- [EXERCISE INSTRUCTIONS]: Your output should be the lines of the entries below, exactly, from the first one through the line that holds "[Desert City Games on Discord] (113, 2253)".

- [EXCERPTED RECORDS]:
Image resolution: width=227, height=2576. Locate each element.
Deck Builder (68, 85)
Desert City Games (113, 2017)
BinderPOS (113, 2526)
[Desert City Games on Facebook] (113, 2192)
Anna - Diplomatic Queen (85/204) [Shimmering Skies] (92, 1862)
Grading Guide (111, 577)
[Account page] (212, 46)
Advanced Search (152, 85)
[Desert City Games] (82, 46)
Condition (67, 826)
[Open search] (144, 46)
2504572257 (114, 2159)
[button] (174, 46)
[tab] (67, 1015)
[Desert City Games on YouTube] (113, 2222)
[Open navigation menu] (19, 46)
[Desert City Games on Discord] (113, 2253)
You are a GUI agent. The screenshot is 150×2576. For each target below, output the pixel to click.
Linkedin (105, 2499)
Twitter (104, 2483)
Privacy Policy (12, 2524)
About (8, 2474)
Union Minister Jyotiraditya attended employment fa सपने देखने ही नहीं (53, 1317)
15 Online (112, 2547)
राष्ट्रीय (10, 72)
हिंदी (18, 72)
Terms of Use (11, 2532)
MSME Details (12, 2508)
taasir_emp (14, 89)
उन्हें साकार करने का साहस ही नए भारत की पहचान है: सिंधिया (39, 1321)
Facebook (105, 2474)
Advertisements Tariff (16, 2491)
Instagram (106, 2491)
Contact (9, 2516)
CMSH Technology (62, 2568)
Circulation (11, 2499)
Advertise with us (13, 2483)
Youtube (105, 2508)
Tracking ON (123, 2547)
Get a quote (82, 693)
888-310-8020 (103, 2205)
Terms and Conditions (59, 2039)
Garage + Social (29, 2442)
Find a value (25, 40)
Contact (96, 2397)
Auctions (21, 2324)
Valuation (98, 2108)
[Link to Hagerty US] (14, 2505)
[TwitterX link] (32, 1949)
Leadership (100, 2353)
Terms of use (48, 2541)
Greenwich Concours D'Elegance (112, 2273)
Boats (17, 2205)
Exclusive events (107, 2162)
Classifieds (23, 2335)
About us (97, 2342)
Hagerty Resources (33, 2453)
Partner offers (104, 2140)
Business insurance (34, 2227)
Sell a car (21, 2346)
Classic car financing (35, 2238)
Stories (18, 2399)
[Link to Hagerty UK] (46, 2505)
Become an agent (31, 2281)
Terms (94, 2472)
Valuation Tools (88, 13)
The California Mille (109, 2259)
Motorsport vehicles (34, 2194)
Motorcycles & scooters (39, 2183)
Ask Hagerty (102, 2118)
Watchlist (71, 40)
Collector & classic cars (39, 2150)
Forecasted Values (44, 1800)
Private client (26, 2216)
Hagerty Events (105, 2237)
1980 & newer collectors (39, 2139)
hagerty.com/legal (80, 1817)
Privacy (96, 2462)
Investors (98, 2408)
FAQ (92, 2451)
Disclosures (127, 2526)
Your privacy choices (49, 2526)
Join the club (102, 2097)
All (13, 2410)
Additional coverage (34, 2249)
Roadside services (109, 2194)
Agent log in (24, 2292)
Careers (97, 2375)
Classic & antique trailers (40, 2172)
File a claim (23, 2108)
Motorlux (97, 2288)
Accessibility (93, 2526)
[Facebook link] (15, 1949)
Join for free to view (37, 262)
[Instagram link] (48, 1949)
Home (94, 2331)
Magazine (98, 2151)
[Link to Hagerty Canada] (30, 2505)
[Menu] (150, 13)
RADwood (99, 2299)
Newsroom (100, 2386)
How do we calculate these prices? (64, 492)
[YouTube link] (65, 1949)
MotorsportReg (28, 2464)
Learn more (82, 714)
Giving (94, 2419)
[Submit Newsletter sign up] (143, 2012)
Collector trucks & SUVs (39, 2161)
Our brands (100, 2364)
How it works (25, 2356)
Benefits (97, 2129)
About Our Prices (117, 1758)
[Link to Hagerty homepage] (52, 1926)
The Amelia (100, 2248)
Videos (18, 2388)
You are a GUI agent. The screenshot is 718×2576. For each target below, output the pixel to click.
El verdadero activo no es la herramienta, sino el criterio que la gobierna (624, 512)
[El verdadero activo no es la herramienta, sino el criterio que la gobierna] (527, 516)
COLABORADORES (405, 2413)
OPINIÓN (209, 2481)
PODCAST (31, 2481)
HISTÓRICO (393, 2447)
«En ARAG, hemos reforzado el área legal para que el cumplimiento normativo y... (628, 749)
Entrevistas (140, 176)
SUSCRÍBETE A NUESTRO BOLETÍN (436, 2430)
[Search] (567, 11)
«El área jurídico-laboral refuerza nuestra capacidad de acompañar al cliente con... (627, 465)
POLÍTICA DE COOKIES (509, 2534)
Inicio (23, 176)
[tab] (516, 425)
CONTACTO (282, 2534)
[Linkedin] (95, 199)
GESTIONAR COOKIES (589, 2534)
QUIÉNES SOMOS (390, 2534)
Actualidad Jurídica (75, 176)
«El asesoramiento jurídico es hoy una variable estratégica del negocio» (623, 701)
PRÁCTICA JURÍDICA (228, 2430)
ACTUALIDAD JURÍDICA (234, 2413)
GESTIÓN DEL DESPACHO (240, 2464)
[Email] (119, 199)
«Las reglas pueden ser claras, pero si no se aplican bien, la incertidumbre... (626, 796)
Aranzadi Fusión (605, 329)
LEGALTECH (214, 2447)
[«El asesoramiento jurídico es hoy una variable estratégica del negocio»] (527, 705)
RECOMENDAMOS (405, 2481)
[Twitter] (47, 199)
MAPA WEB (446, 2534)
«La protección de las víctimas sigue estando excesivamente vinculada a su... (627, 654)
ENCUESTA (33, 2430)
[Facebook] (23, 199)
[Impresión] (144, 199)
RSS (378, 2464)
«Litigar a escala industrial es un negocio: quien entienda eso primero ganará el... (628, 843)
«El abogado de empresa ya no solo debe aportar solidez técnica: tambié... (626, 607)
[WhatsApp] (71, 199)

- [SOLUTION TO THE EXERCISE]:
Image resolution: width=227, height=2576. Locate each element.
Deck Builder (68, 85)
Desert City Games (113, 2017)
BinderPOS (113, 2526)
[Desert City Games on Facebook] (113, 2192)
Anna - Diplomatic Queen (85/204) [Shimmering Skies] (92, 1862)
Grading Guide (111, 577)
[Account page] (212, 46)
Advanced Search (152, 85)
[Desert City Games] (82, 46)
Condition (67, 826)
[Open search] (144, 46)
2504572257 (114, 2159)
[button] (174, 46)
[tab] (67, 1015)
[Desert City Games on YouTube] (113, 2222)
[Open navigation menu] (19, 46)
[Desert City Games on Discord] (113, 2253)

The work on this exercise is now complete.